Quando se fala do Japão, a palavra metal não é a primeira que surge na nossa mente mas todos sabemos que o país é mundialmente conhecido pela sua criatividade… e criatividade é algo que não falta aos Sigh! Esta banda liderada pelo talentoso Mirai Kawashima lançou recentemente o seu último álbum que é uma verdadeira peça de genialidade… pode ser difícil de ouvir ao início mas, depois, entranha-se no nosso corpo. A Metal Imperium tentou compreender melhor a mente perversa por trás deste projecto e esteve à conversa com Mirai.

Metal Imperium – No início dos anos 90, quando a banda começou, a maioria das bandas de black metal optava por nomes diabólicos… porque é que vocês escolheram Sigh (suspiro)?
Mirai – Nós não queríamos um nome tipicamente black ou gore, queríamos algo simples e fácil de recordar e surgiu a palavra “Sigh”. Realmente nem sabíamos se já havia alguma banda com esse nome ou não, agora pode-se pesquisar na internet mas, naquele tempo, não era possível. A palavra “Sigh” sugere variadas ideias desde depressão a ansiedade, beleza, alívio, etc, e, por ser tão abrangente, encaixava perfeitamente na nossa música.


Metal Imperium – A banda evoluiu naturalmente de Black Metal (Infidel Art) para um som mais avantgarde. Como é que os fãs reagiram a esta mudança de som?

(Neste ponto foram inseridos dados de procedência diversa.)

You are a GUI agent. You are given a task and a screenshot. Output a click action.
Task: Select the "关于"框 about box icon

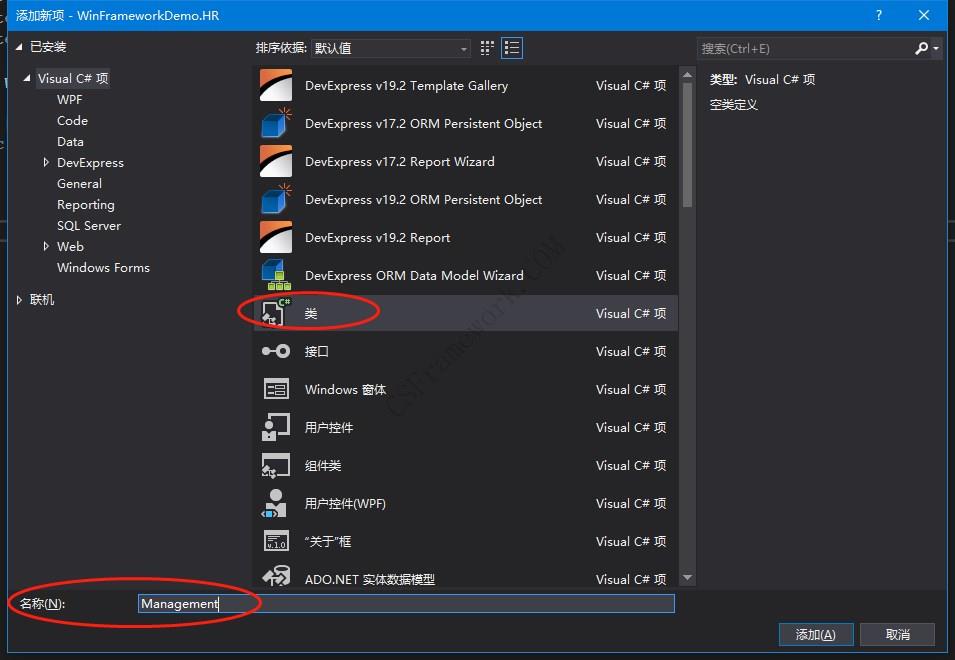(276, 542)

Mirai – A reacção aos nossos álbuns tem sido a mesma nos últimos 20 anos. Alguns dizem que o último album é o melhor, outros dizem que o predecessor é que é melhor. Tudo começou quando começámos a gravar o segundo álbum “Infidel Art” e continua na mesma. Quando fizemos o “Hail Horror Hail” em 1997, que era bastante experimental para a época, sinceramente, pensámos que ninguém iria gostar. Éramos novos e ambiciosos e pensámos que haveria más críticas tipo “Isto já não é black metal blah blah”, mas as críticas foram favoráveis e o álbum ficou no top 10 anual da revista Terrorizer. Foi uma grande surpresa porque esperávamos que o pessoal detestasse o álbum. Mas, como é evidente, há muitos fãs que têm saudades do som de “Scorn Defeat”.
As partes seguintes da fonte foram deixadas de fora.